Task brief: Check each line below for the word "will", and copy those that have it.

Saved entries:
┏━━
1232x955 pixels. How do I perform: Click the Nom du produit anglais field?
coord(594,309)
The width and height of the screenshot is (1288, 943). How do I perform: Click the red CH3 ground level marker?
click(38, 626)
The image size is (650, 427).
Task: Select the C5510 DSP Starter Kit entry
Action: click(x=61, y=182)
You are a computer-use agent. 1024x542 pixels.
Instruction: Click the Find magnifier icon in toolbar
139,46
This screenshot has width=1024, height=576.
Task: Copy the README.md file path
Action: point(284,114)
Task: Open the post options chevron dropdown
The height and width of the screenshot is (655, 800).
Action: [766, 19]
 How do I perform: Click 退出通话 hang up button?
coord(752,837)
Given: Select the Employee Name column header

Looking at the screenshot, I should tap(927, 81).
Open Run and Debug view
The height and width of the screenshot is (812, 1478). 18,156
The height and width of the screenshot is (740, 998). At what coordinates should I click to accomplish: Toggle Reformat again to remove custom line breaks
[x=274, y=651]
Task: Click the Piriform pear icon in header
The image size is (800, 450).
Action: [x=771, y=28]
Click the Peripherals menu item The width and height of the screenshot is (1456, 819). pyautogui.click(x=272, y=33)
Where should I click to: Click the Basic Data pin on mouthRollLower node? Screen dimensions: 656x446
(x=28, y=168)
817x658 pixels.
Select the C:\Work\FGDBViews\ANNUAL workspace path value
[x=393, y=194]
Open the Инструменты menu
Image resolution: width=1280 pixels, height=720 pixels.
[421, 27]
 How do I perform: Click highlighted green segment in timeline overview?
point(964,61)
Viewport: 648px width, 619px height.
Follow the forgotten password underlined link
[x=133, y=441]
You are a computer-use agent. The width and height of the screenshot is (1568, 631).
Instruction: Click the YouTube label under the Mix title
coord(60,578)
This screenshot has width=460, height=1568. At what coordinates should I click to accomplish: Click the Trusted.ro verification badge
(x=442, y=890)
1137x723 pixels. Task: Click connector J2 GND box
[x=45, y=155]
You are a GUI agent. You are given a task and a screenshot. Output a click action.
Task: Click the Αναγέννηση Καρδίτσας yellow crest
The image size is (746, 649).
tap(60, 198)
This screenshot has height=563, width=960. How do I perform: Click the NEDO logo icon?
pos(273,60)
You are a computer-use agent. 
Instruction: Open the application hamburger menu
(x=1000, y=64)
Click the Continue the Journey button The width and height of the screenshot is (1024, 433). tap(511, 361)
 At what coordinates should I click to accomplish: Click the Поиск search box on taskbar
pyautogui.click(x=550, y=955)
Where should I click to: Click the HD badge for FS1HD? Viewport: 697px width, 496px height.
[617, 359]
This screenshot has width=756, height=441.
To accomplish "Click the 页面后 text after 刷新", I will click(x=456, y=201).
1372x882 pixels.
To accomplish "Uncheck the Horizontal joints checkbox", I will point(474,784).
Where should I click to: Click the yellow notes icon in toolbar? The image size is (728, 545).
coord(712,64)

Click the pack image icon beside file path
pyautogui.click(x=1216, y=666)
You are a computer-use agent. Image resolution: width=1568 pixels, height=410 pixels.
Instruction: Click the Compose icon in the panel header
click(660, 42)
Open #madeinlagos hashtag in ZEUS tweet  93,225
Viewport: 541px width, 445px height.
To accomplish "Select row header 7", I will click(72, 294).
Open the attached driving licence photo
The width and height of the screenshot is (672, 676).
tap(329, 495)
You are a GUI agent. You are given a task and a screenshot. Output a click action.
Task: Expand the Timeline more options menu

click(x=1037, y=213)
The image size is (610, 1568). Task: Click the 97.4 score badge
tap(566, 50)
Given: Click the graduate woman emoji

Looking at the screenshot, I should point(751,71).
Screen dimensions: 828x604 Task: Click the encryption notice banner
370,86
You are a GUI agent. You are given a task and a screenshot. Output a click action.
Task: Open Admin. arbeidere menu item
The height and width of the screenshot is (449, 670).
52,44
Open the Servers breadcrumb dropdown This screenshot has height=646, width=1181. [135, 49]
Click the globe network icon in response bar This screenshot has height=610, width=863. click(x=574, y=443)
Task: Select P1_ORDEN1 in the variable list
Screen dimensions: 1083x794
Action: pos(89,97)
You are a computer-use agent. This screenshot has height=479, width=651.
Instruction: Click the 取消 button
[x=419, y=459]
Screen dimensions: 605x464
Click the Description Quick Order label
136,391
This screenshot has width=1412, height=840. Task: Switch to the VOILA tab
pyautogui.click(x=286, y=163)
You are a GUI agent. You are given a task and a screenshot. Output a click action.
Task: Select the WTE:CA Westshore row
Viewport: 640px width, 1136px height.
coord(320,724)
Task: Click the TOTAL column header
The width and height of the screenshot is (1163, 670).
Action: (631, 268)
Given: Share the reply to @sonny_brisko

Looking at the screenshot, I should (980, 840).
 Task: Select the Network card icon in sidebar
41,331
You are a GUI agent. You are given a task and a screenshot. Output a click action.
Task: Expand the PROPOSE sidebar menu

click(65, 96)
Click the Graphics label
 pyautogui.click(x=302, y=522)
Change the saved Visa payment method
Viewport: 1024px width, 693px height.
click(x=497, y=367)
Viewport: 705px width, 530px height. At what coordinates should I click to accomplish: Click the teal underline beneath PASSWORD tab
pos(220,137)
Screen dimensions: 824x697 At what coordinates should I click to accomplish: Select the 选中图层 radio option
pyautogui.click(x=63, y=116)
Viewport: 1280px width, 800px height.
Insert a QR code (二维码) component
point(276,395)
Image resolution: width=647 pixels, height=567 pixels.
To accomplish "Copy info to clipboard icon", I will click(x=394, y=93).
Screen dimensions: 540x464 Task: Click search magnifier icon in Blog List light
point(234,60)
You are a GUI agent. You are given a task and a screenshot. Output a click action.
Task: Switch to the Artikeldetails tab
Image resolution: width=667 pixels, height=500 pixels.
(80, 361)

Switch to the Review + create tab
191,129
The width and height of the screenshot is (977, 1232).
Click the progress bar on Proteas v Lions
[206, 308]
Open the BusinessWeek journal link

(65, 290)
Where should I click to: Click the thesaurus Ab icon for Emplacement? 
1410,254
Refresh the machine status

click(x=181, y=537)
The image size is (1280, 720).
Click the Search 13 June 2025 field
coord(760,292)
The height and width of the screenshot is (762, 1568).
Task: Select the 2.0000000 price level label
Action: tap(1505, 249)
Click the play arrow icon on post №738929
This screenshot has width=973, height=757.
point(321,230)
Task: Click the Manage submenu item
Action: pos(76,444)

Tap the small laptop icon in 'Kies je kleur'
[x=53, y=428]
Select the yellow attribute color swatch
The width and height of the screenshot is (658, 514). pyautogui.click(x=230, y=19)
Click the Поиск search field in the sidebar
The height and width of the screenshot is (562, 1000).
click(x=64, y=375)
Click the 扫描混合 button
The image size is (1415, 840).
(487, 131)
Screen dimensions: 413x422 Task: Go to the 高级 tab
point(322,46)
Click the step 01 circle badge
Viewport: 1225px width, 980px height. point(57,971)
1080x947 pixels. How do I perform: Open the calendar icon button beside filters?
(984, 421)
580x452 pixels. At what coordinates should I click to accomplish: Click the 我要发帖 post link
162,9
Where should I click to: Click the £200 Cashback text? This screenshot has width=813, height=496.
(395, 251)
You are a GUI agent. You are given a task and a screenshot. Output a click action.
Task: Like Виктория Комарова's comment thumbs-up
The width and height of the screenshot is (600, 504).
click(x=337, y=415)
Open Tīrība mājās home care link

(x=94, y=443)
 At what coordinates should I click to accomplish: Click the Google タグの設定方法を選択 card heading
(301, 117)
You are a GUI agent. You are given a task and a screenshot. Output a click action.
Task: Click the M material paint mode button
┗━━
Result of the exercise:
To accomplish "Click the 页面后 text after 刷新", I will click(x=456, y=201).
To accomplish "Uncheck the Horizontal joints checkbox", I will point(474,784).
To accomplish "Select row header 7", I will click(72, 294).
To accomplish "Copy info to clipboard icon", I will click(x=394, y=93).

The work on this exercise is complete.